GM will lay out its plans Tuesday at an event in Lansing, Michigan, near one of the two locations that will be part of the project, according to the Detroit News, which cited two sources familiar as well as government document.
The deal calls for GM to invest in its Lansing, near its Delta Township plant, and its Orion plant, creating 4,000 jobs in the process.
Speculation about the project has been building for some time, including GM CEO Mary Barra politely sidestepping a question about it during an Automotive Press Association meeting with journalists in December.
What GM’s planning
The Orion plant would be tooled up to build more EVs, likely trucks like the Chevy Silverado EV and GMC Sierra EV. Currently it builds the Chevrolet Bolt EV and EUV, but it’s a massive facility capable of producing as many several different vehicle models at a time.
The Lansing location would be the spot for the third battery plant operated jointly by GM and its battery partner LG Energy. Reportedly, the company would invest $2.5 billion in the new plant, and follow locations in Lordstown, Ohio and Spring Hill, Tennessee.
The latter location will be near the plant build the all-electric Cadillac Lyriq, which is reportedly going to begin being delivered to customers in the next two months, according to a LinkedIn post by GM President Mark Reuss.
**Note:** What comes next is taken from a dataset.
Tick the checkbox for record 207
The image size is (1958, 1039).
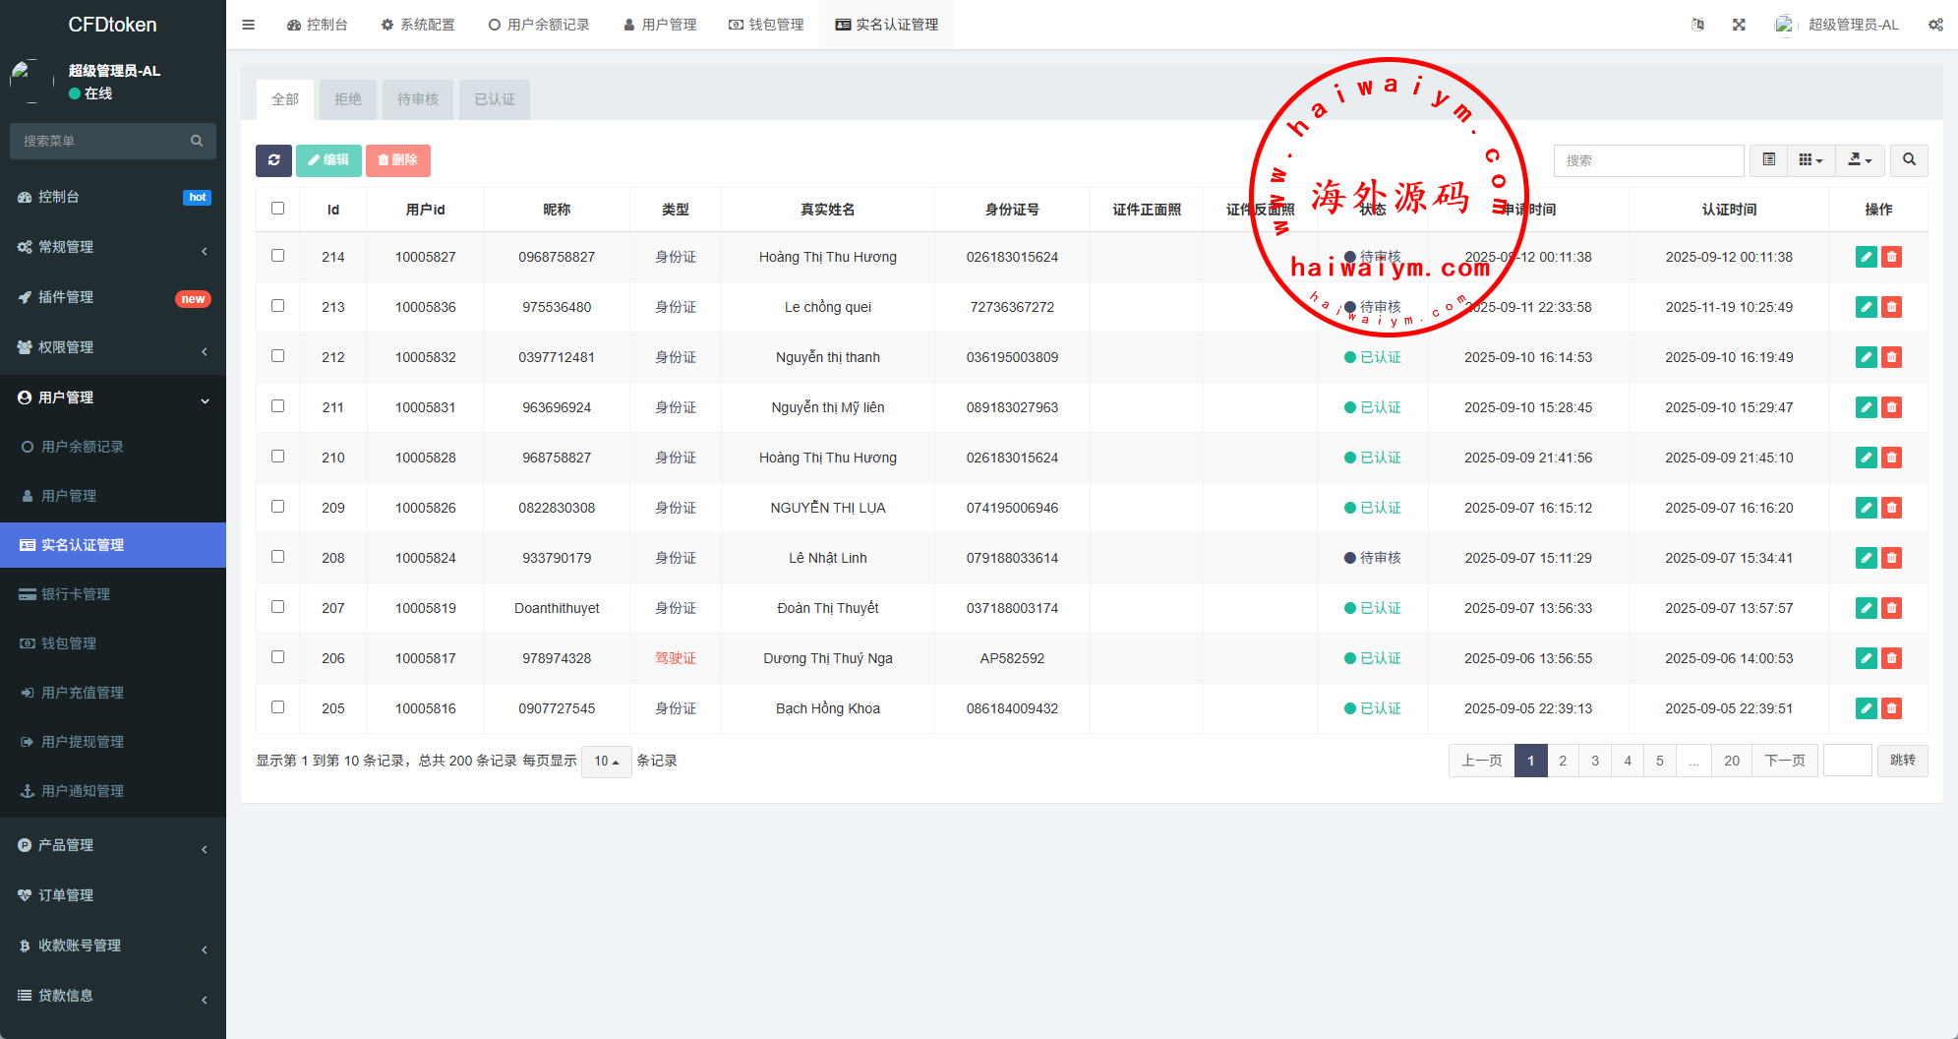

“GM appreciates the support it has received from the Governor, the State Legislature, Orion Township, the City of Lansing and Delta Township related to two prospective projects that GM is considering in Orion Township and Lansing,” GM spokesman Dan Flores said in a statement to multiple media outlets. “Until these projects receive final approval, we have no comment on potential announcement timing.”